One of the first things Danowski taught his players was a lesson that applies to any sport: It’s one thing to have passion for the game and for your teammates, but don’t let emotion get the better of you.
“Emotion can take you so far, but at the end of the day it’s about execution,” he said “It’s about poise, it’s about your own preparation. The whole piece of throwing your whole identity into being an athlete… it is not who we are.
“There’s a fine line between being obsessed with your performance and with being an athlete, but also balancing it with the other things in your life. So one of the things I’ve learned when you leave here, I always tell them, ‘You’re gonna go on to do great things. This is a stepping stone … If you get a chance to be a champion, it’s awesome. But it doesn’t define who you are and who you’re going to become.”

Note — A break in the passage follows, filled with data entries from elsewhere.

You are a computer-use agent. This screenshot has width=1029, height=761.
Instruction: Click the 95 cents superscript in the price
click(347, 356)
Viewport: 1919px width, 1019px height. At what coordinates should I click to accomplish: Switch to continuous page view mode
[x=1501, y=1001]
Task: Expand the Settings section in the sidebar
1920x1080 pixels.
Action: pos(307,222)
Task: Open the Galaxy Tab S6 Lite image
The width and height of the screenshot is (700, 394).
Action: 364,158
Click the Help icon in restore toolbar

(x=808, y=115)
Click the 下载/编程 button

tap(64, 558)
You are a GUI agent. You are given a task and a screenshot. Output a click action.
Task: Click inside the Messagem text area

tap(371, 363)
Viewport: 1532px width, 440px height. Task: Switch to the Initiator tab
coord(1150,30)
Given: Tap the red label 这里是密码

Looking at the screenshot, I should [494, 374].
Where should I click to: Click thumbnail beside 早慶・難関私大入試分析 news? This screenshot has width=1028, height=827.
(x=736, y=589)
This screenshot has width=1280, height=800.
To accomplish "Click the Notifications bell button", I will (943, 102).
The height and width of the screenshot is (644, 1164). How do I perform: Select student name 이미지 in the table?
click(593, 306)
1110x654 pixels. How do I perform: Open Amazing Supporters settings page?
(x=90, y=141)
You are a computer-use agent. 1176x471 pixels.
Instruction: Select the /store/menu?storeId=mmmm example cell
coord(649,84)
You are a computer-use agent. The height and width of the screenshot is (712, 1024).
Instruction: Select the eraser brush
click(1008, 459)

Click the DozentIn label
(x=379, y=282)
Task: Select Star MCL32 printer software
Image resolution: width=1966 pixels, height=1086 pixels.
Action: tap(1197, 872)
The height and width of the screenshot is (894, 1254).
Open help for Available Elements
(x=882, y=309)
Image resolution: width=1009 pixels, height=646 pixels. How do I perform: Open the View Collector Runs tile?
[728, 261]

In addressing the NFL and college football coaches on the 33rd Team Call, Danowski also talked about the fine line that all coaches walk.
“Nothing escapes me in terms of irony,” he said, recalling the feeling he had after winning his first championship at Duke in 2010. “It just struck me, all the great coaches who do unbelievable work but just never had the opportunity to coach at a place like Duke.”
Danowski doesn’t lose sight of the fact that even those coaches who find themselves in great places can miss out on glory by the slightest of margins. One tipped pass, a stop at the goal line. It doesn’t mean those coaches haven’t worked as hard as the most decorated coaches.
“When I was at Hofstra, we didn’t get a lot of credit for a lot of things,” Danowski said. “We would just shake our heads. Nobody knows. Nobody knows what you do during the week. The fires you put out. A bad week of practice. Some injuries. Whatever situations happen, Monday through Saturday, before game day. Nobody knows the time you put in, the sleep that you lose.
“And I think there’s so many great coaches out there – great leaders – great people involved in our business that just don’t get an opportunity, or just miss an opportunity.”
Once Danowski got the opportunity at Duke, one of his core principles was communication.
“I’d get the team together after practice and I’d say, ‘What’s pissing you off today? What’s making you angry?’ Danowski explained. “The thing is getting them to start to talk.”
Danowski made sure his team understood that the locker room and the field are sanctuaries – places where his players can say whatever they want withouh being judged. Maybe a week after asking them what was pissing them off, he’d ask them what made them happy.
“We didn’t have all 45 talking,” Danowski said, “but we gave them the opportunity.
“Gotta teach them how to talk to each other. We didn’t do it to be phony. We wanted to open up these lines of communication and not keep things inside.”
Lastly, Danowski’s success at Duke was built on trust. He made sure the kids who had been through so much before he got there knew their place.
“It was really built on trust right away,” he said. “It was their team and their program, and they did have something to prove.”
Fifteen years after taking over at Duke, Danowski continues to help his players thrive.